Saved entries
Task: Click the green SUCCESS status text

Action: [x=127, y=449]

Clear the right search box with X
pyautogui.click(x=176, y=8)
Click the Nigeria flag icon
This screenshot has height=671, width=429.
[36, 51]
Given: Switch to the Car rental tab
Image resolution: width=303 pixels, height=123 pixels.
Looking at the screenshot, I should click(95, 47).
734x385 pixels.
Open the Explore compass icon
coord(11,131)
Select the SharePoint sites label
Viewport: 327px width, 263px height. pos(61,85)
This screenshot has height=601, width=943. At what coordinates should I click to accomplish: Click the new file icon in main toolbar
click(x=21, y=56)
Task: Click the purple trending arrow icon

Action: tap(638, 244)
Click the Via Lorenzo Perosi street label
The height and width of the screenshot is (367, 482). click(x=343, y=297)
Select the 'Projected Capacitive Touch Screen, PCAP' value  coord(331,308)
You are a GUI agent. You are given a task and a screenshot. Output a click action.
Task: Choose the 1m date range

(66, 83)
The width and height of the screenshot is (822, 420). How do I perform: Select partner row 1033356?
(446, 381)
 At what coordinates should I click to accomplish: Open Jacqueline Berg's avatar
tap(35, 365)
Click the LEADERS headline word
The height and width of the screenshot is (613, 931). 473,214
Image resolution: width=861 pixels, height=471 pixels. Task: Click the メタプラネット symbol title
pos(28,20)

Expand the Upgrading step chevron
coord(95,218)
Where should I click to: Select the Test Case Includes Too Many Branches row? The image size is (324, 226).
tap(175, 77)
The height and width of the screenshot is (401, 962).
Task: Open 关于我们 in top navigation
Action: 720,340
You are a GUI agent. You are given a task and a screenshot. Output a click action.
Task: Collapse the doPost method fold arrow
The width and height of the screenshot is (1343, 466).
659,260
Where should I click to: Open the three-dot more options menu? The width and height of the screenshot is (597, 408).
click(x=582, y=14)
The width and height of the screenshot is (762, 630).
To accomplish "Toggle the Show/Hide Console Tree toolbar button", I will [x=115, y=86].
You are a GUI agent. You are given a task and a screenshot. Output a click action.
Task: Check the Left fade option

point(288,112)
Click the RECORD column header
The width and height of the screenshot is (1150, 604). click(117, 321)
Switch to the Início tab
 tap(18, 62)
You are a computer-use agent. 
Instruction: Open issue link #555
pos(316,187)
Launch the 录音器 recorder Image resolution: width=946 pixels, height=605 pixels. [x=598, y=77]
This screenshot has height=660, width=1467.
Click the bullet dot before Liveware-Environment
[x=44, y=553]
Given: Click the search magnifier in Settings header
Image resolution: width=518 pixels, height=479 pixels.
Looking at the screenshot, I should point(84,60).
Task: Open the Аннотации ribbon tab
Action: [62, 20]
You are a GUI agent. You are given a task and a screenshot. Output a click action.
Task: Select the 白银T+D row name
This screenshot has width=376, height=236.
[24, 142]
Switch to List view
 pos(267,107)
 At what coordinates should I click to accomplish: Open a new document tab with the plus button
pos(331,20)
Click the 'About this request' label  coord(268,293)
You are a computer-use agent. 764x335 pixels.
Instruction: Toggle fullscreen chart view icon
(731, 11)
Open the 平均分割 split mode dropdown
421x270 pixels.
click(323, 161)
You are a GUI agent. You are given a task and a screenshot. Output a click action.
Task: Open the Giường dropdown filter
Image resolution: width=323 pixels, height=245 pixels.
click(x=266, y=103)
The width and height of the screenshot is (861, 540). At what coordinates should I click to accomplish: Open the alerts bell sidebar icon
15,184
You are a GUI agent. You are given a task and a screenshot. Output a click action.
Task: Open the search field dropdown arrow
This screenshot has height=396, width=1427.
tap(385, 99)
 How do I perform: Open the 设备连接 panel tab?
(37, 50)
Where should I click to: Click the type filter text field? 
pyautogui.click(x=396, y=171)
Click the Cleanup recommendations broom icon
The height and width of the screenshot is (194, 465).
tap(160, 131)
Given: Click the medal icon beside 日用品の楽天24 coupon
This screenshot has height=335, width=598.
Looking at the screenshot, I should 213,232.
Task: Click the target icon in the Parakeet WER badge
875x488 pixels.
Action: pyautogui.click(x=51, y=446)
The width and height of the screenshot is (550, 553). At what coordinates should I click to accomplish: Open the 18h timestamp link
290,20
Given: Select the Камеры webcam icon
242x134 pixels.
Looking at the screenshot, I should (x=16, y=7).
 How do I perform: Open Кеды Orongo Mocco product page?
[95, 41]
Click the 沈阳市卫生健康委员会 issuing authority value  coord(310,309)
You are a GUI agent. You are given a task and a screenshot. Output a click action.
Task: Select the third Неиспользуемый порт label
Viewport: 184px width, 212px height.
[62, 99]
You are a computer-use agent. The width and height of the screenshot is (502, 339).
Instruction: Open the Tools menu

Exercise brief → Write the records out again, character for character.

Result of this task →
Task: Click the green SUCCESS status text

Action: [x=127, y=449]

Clear the right search box with X
pyautogui.click(x=176, y=8)
Click the Nigeria flag icon
This screenshot has height=671, width=429.
[36, 51]
Given: Switch to the Car rental tab
Image resolution: width=303 pixels, height=123 pixels.
Looking at the screenshot, I should click(95, 47).
734x385 pixels.
Open the Explore compass icon
coord(11,131)
Select the SharePoint sites label
Viewport: 327px width, 263px height. pos(61,85)
This screenshot has height=601, width=943. At what coordinates should I click to accomplish: Click the new file icon in main toolbar
click(x=21, y=56)
Task: Click the purple trending arrow icon

Action: tap(638, 244)
Click the Via Lorenzo Perosi street label
The height and width of the screenshot is (367, 482). click(x=343, y=297)
Select the 'Projected Capacitive Touch Screen, PCAP' value  coord(331,308)
You are a GUI agent. You are given a task and a screenshot. Output a click action.
Task: Choose the 1m date range

(66, 83)
The width and height of the screenshot is (822, 420). How do I perform: Select partner row 1033356?
(446, 381)
 At what coordinates should I click to accomplish: Open Jacqueline Berg's avatar
tap(35, 365)
Click the LEADERS headline word
The height and width of the screenshot is (613, 931). 473,214
Image resolution: width=861 pixels, height=471 pixels. Task: Click the メタプラネット symbol title
pos(28,20)

Expand the Upgrading step chevron
coord(95,218)
Where should I click to: Select the Test Case Includes Too Many Branches row? The image size is (324, 226).
tap(175, 77)
The height and width of the screenshot is (401, 962).
Task: Open 关于我们 in top navigation
Action: 720,340
You are a GUI agent. You are given a task and a screenshot. Output a click action.
Task: Collapse the doPost method fold arrow
The width and height of the screenshot is (1343, 466).
659,260
Where should I click to: Open the three-dot more options menu? The width and height of the screenshot is (597, 408).
click(x=582, y=14)
The width and height of the screenshot is (762, 630).
To accomplish "Toggle the Show/Hide Console Tree toolbar button", I will [x=115, y=86].
You are a GUI agent. You are given a task and a screenshot. Output a click action.
Task: Check the Left fade option

point(288,112)
Click the RECORD column header
The width and height of the screenshot is (1150, 604). click(117, 321)
Switch to the Início tab
 tap(18, 62)
You are a computer-use agent. 
Instruction: Open issue link #555
pos(316,187)
Launch the 录音器 recorder Image resolution: width=946 pixels, height=605 pixels. [x=598, y=77]
This screenshot has height=660, width=1467.
Click the bullet dot before Liveware-Environment
[x=44, y=553]
Given: Click the search magnifier in Settings header
Image resolution: width=518 pixels, height=479 pixels.
Looking at the screenshot, I should point(84,60).
Task: Open the Аннотации ribbon tab
Action: [62, 20]
You are a GUI agent. You are given a task and a screenshot. Output a click action.
Task: Select the 白银T+D row name
This screenshot has width=376, height=236.
[24, 142]
Switch to List view
 pos(267,107)
 At what coordinates should I click to accomplish: Open a new document tab with the plus button
pos(331,20)
Click the 'About this request' label  coord(268,293)
You are a computer-use agent. 764x335 pixels.
Instruction: Toggle fullscreen chart view icon
(731, 11)
Open the 平均分割 split mode dropdown
421x270 pixels.
click(323, 161)
You are a GUI agent. You are given a task and a screenshot. Output a click action.
Task: Open the Giường dropdown filter
Image resolution: width=323 pixels, height=245 pixels.
click(x=266, y=103)
The width and height of the screenshot is (861, 540). At what coordinates should I click to accomplish: Open the alerts bell sidebar icon
15,184
You are a GUI agent. You are given a task and a screenshot. Output a click action.
Task: Open the search field dropdown arrow
This screenshot has height=396, width=1427.
tap(385, 99)
 How do I perform: Open the 设备连接 panel tab?
(37, 50)
Where should I click to: Click the type filter text field? 
pyautogui.click(x=396, y=171)
Click the Cleanup recommendations broom icon
The height and width of the screenshot is (194, 465).
tap(160, 131)
Given: Click the medal icon beside 日用品の楽天24 coupon
This screenshot has height=335, width=598.
Looking at the screenshot, I should 213,232.
Task: Click the target icon in the Parakeet WER badge
875x488 pixels.
Action: pyautogui.click(x=51, y=446)
The width and height of the screenshot is (550, 553). At what coordinates should I click to accomplish: Open the 18h timestamp link
290,20
Given: Select the Камеры webcam icon
242x134 pixels.
Looking at the screenshot, I should (x=16, y=7).
 How do I perform: Open Кеды Orongo Mocco product page?
[95, 41]
Click the 沈阳市卫生健康委员会 issuing authority value  coord(310,309)
You are a GUI agent. You are given a task and a screenshot. Output a click action.
Task: Select the third Неиспользуемый порт label
Viewport: 184px width, 212px height.
[62, 99]
You are a computer-use agent. The width and height of the screenshot is (502, 339).
Instruction: Open the Tools menu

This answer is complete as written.